Massacre balance sheet of ISIS-Al Nusra in Syria: 4,563

The Syrian Network for Human Rights (SNHR) has issued a report on the toll of Syrian victims killed by extremist groups in Syria.

The Syrian Network for Human Rights (SNHR) has issued a report on the toll of Syrian victims killed by extremist groups in Syria. According to the figures of SNHR, ISIS has killed 4,197 people since the foundation of the organisation, while the death toll reaches to 4,563 when the killings carried by Al-Nusra are added to the figures. Those killed by AL-Nusra groups were mostly civilians.

The report says 1,506 of those killed by the extremists were civilians, including 219 children and 213 women, while 3,057 were armed individuals.

According to the report ISIS has killed 1,231 civilians including 174 children and 163 women in Syria. The distribution of the death toll of the civilians according to the Syrian provinces is as follows: Aleppo, 479, including 66 children and 61 women: Deyr ez-Zor, 233, including 25 children and 21 women, Haseke, 143, including 36 children and 31 women.

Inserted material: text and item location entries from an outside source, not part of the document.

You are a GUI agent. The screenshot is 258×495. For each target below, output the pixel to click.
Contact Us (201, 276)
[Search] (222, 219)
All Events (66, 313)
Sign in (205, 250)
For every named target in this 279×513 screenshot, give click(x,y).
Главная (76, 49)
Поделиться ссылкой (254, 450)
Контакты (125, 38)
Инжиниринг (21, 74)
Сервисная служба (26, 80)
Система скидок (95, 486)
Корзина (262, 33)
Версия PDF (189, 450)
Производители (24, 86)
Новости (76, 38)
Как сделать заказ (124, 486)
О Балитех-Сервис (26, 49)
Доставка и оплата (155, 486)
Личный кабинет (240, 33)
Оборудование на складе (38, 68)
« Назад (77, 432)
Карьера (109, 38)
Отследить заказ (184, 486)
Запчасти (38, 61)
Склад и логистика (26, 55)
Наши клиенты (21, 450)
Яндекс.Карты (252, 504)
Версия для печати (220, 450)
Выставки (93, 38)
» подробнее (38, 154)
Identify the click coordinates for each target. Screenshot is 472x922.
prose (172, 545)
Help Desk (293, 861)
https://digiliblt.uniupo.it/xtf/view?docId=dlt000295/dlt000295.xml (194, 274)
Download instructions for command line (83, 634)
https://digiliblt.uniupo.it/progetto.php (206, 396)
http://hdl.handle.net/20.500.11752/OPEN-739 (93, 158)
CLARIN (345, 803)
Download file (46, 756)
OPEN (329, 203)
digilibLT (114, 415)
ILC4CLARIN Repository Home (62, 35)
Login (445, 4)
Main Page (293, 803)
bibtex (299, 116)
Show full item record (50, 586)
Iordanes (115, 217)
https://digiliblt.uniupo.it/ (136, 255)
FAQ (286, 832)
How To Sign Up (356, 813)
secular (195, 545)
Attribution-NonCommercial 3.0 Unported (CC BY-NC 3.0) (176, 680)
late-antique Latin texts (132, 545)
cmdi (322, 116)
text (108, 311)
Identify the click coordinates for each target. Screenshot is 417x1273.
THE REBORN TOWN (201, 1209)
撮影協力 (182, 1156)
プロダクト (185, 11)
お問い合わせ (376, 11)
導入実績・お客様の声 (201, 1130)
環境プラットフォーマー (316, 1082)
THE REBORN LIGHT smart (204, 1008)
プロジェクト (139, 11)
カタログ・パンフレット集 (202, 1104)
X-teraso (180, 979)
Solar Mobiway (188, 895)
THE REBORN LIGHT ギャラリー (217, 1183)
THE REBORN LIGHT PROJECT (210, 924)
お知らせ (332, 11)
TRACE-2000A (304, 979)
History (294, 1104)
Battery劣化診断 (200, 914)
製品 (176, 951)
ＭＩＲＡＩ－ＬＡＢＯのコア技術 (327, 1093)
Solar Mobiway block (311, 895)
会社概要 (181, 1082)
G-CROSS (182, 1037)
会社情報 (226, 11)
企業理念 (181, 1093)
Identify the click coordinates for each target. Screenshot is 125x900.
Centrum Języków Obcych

SNHR further reported that ISIS has killed 2,966 armed individuals, including 152 persons in Deyr ez-Zor, 110 in Aleppo, 237 in Idlib and 138 in Raqqa.

The report states that Al Nusra groups mostly killed civilians, a total of 275 persons, while 82 of those, including 6 children and 20 women, were killed in Hama, 53, including 14 children, 12 women in Homs, 38, including 3 children and 48 women in Idlib.

Al Nusra killed 91 armed individuals according to the report of SNHR. The distribution of the death toll of armed individuals killed by Al-Nusra according to the Syrian provinces is: 33 in Aleppo; 28 in Idlib and 10 in rural areas of Damascus.

The report of the SNHR ends with the following conclusion:  “SNHR believes that from the documented events that there are strong grounds to consider the killings practiced by the extremist groups amount to crimes against humanity, according to Article VII of the Rome Statute, as these groups have violated international humanitarian law through indiscriminate shelling, and by executions of prisoners, and these constitute war crimes, in addition to the shelling causing damage to civilian property”.